Posted at 3:22 PM, Jan 23, 2016
and last updated 2016-01-23 17:22:17-05

By Jason Hanna, Greg Botelho and Joshua Berlinger

CNN

(CNN) — A massive winter storm clobbered the eastern United States on Saturday and in some places appeared poised to dump more snow than expected — including up to 30 inches in downstate New York and up to 4 feet in Maryland and West Virginia, officials and forecasters said.

With snow falling as fast as 3 inches an hour, New York officials said road travel in New York City and Long Island would be banned starting at 2:30 p.m. ET. Above-ground train service in the area would stop at 4 p.m.

“This is bad, and it’s getting worse rapidly,” New York City Mayor Bill de Blasio said.

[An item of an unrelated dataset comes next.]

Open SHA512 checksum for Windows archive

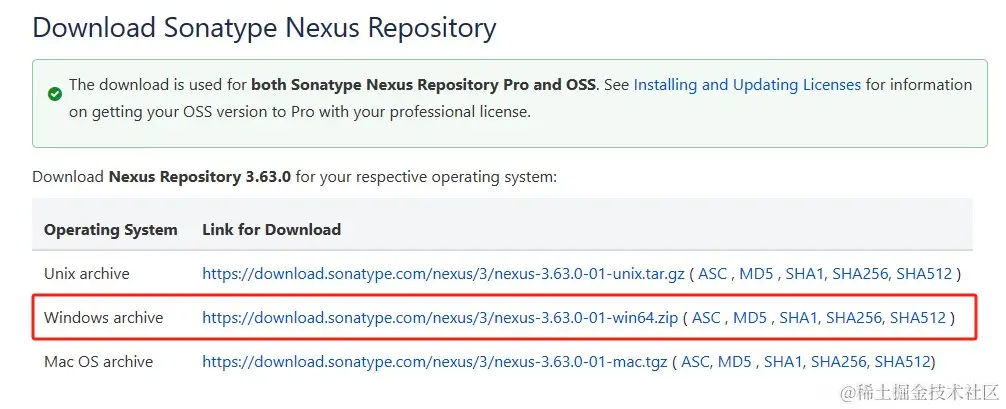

Up to 85 million people have been in the path of the storm, which also caused motorists to be stranded on major highways in at least three states overnight from Friday to Saturday.

Here are the latest developments as of 2:30 p.m. ET:

— “If you are out on the street, get in now,” New York Mayor Bill de Blasio said ahead of 2:30 p.m. road travel ban.

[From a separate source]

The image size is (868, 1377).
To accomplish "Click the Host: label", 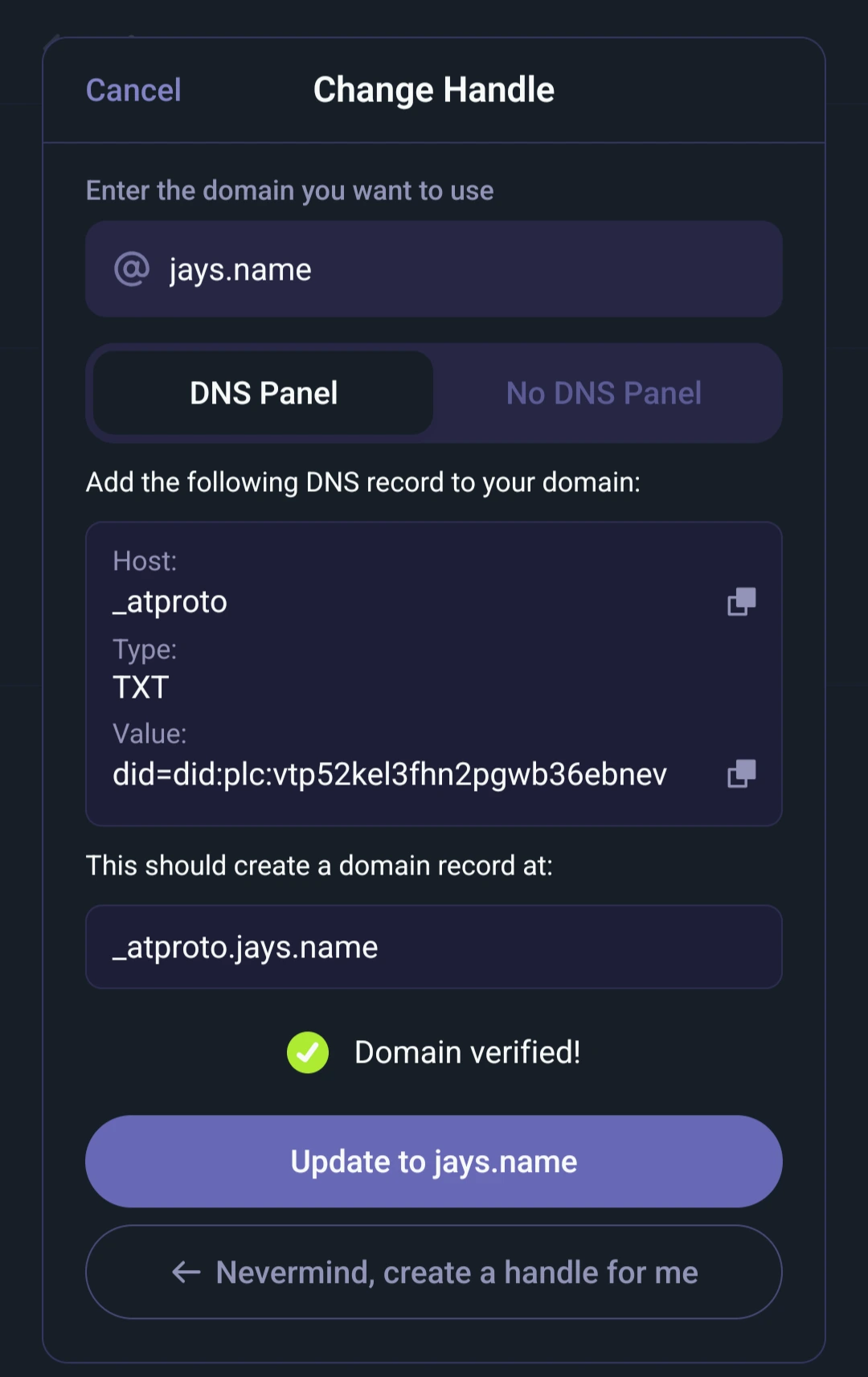I will (x=145, y=561).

— All Broadway performances are canceled for Saturday due to the blizzard, according to the Broadway League.

— About 50,000 customers are without power in New Jersey as of 2 p.m. ET Saturday.

— More than 50 people have been forced from their homes around Atlantic City, New Jersey, due to “significant flooding” from winds pushing ocean water into the streets, said Vince Jones, Atlantic City’s emergency management director.

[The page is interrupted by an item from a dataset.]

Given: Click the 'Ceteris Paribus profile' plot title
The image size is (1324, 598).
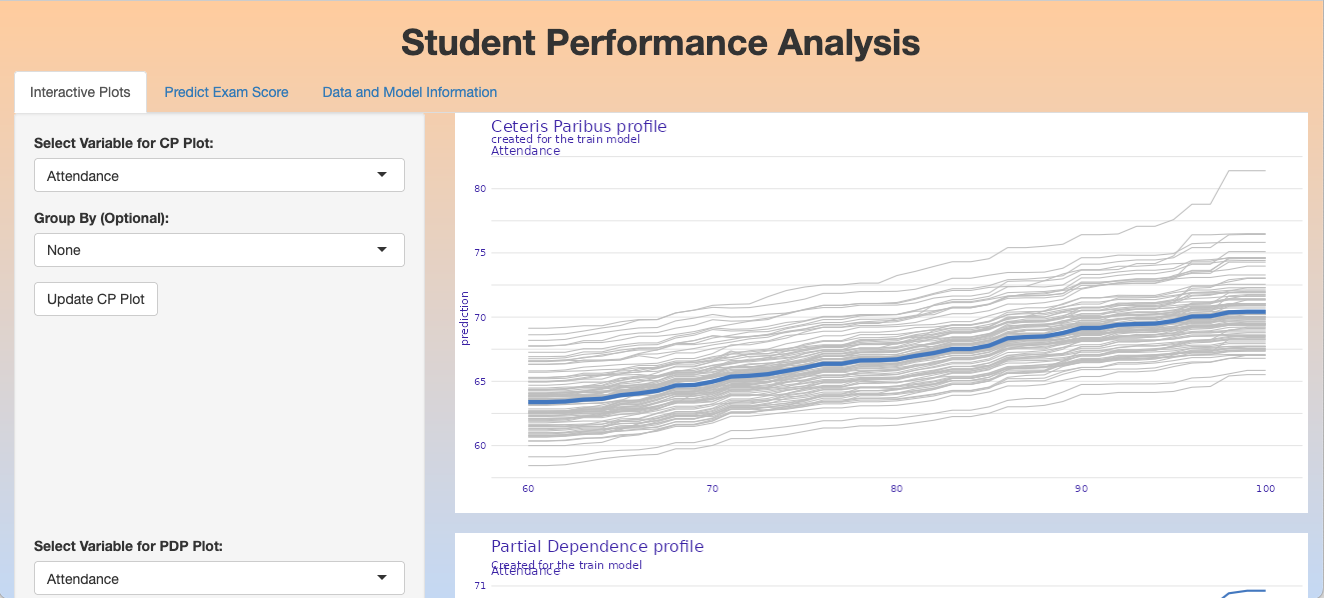Looking at the screenshot, I should click(578, 126).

— North Carolina Gov. Pat McCrory said a combination of more high winds statewide and “potential ice build-up tonight along the power lines” could lead to more power outages in his state. At 10:45 a.m., Duke Energy reported about 140,000 customers without power in the Carolinas.

— Washington, D.C., had seen up to 13 inches of snow by 10 a.m. Saturday, with another 10 inches possible by the time the storm finally passes, Mayor Muriel Bowser said. Wind gusts of about 50 mph have been reported, and authorities managed to answer all 300 calls to emergency dispatchers since the blizzard hit Friday, she said.

By the numbers:

• More than 35 inches of snow reported near Hancock, Maryland, by Saturday afternoon.

• More than 23 inches reported in Dulles, Virginia, Saturday afternoon.

• At least nine people dead nationwide (Six fatalities were in North Carolina, two in Virginia and one in Kentucky.)

• 11 states declared states of emergency. They are: Georgia, Tennessee, Pennsylvania, Maryland, Kentucky, North Carolina, New Jersey, New York, Delaware, Virginia and West Virginia. Washington has declared a “snow emergency.”

• 18-48 inches of snow possible in some areas, according to meteorologists.

• 55 mph wind gusts are possible in Norfolk, Virginia.

• 989 traffic crashes and 793 disabled vehicles were responded to by Virginia State Police as of late Friday night.

• More than 8,600 flights were canceled from Friday through Sunday, according to FlightAware.com.

• More than 200,000 customers in 13 states were without power Saturday because of the storm, according to various energy companies. Many of them were in the Carolinas and New Jersey.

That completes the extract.